To measure their own numbers, bacteria produce, release, and detect chemical signals called autoinducers. As a population of bacteria grows, it releases more autoinducer into its environment. When individuals detect that a threshold level of autoinducer is present, they change their behavior – by releasing a toxin, for example.
Bassler and her colleagues disrupted these lines of communication by interfering with molecules called acyl-homoserine lactone (AHL) autoinducers, which drive quorum sensing among a kind of bacteria known as Gram-negative bacteria. Gram-negative bacteria include Pseudomonas, E. coli and Salmonella, and other disease-causing microbes. In the study, the team focused on Chromobacterium violaceum, which rarely infects human, but can be lethal to other organisms. C. violaceum lends itself to studies of quorum sensing because it produces a readily detected, bright purple dye when it detects that its population has reached a critical mass.
Gram-negative bacteria have two types of receptors that detect AHL, ultimately triggering changes in the activity of the microbes’ virulence genes. One receptor type, LuxR, binds with the partner AHL autoinducer inside the cell; the other, LuxN, binds with its cognate AHL molecule outside the cell. The researchers developed inhibitors that each interfered with both receptor types.
Bassler says the team based its work on earlier research from her lab that screened 35,000 chemicals at the Broad Institute in Cambridge, Mass., co-founded by HHMI investigator Stuart L. Schreiber.
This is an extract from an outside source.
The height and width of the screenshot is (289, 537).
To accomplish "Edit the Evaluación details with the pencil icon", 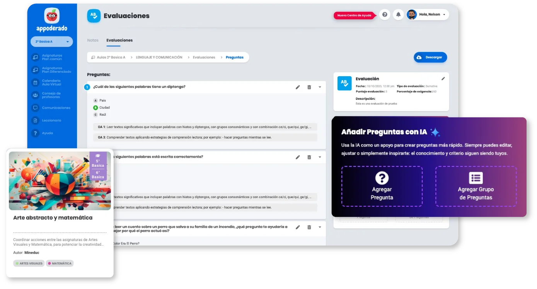I will pos(443,78).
That screen identified 15 chemicals that could interfere with LuxN-type receptors, inhibiting AHL quorum sensing.
Team member Lee Swem then had what Bassler called an inspired idea: to determine whether these same chemicals could also interfere with the LuxR-type receptors, even though the two types of receptors are evolutionarily unrelated and work by very different means and reside in different sub-cellular locations.
The researchers took one promising candidate from the Broad Institute screen and tweaked the chemical’s molecular structure to yield a host of similar chemicals, including two even stronger inhibitors, chlorothiolactone (CTL) and chlorolactone (CL).
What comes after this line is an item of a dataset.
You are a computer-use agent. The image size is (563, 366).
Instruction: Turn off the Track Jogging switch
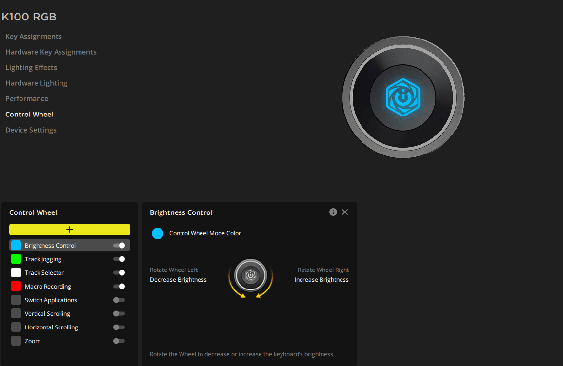[119, 259]
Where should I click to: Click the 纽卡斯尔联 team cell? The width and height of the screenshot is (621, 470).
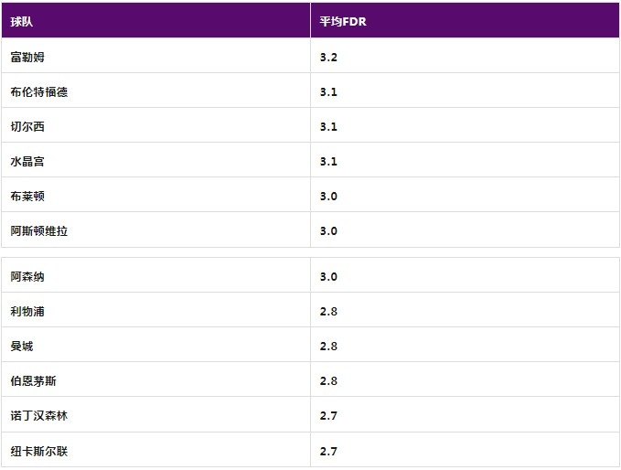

“Lo and behold, they worked,” Bassler says of the chemicals’ impact on LuxR-type receptors. “That was quite remarkable because we didn’t have any evidence that they [the inhibitors] could get inside of the cell. So Lee’s work showed that the inhibitors could work from both the outside and the inside.”
The most potent of these inhibitors, CL, protected the roundworm Caenorhabditis elegans from death due to C. violaceum infection, without itself causing any apparent ill effects, the researchers found.
The experiment shows that interfering with quorum sensing may provide an alternative to traditional antibiotics, Bassler says, and circumvent the problem of resistance that antibiotics foster by killing off susceptible bacteria but allowing resistant ones to survive and propagate.